NDP Leadership Race Gets Occupied
- First Posted: Oct 31 2011 14:53 PM
- Updated: about 2 hours ago
Have the "99 per cent" taken over the wide-open race, or has the mainstream finally started to turn orange?
On Sunday, Nova Scotia MP Robert Chisholm became the eighth member of the NDP to make a bid for the party's leadership official, adding further variety to a race that's added a new member each week since getting underway in September. The National Post's Tasha Kheiriddin remarks that with Chisholm's entry, and following Peggy Nash's bid on Friday, "the contest promises to be lively, and as the recent Alberta PC leadership proved, potentially unpredictable." This is especially true compared to what's happening with the Liberal race. Two of the party's leading lights, Justin Trudeau and Bob Rae, won't take part, as that contest has come to resemble "a scene from Shaun of the Dead: deserted streets with a few shell-shocked zombies staggering about." Of course, the Grits might just be holding their tongues until the NDP race is decided in March, but Kheiriddin notes that the NDP has seized the tenor of the times – that 99 per cent/ tax-the-rich chorus – with aplomb. And the longer the Liberals confine themselves to the margins, the lower their chances of stirring widespread interest in their race, due to be decided in 2013, will be.
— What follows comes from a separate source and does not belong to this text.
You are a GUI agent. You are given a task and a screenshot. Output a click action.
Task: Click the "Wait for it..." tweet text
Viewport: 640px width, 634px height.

Few of the leadership candidates have gone after the Occupy vote as heavily as former party president Brian Topp, whose call to raise taxes on the rich is a welcome addition to a political climate in which such talk would have doomed his bid just a short year ago, offers Barbara Yaffe of the Postmedia chain. Once a proposal that would have "had appeal only for hardcore NDPers," tax increases have suddenly become an acceptable talking point among the mainstream (the horror!). Topp's bid will only stand to benefit if the Occupy movements carry on through the winter and into March. And with Barack Obama beginning to campaign on a similar such taxation proposal, Topp's platform stands a good chance of resonating with a broader public once coverage of the U.S. election kicks into its quadrennial frothing frenzy. Or it could entirely backfire and doom the NDP to years of Tory attack ads claiming they want to steal your hard-earned money to pay for gay daycare thereby reducing the pot of gold needed to build more gazebos in Muskoka. Either way, at least someone's finally brought progressive taxing to the table. The public might now get to decide through an actual engagement on the substantives of the issue whether they want them or not.
The Toronto Star's Chantal Hebert cooly casts aside such prognostications, cautioning us that "the current media narrative of the campaign should be taken with a grain of salt." That narrative – Topp's the establishment favourite, Thomas Mulcair the scrappy No. 2 and de facto Quebec candidate, and the other six are a bunch of wild cards – stands to fall apart due to the NDP's voting process, in which every member has one, equal vote. The last two times a leader was decided by such a process, Hebert notes "the media bet on the wrong horse," with Stockwell Day winning the Canadian Alliance leadership over Preston Manning in 2000, then some guy named Stephen Harper usurping Day in 2002. And the dynamics of the NDP's membership throw things for even more of a loop, as only a tiny fraction of members come from Quebec, despite that province boasting the lion's share of the party's MPs. So for now, B.C. and Ontario have a much larger say in the vote, potentially opening the door for Paul Dewar, Nathan Cullen, or Nash to steal some of Mulcair and Topp's thunder. Our only prediction? Martin Singh won't win. If we're wrong, we'll buy him a round.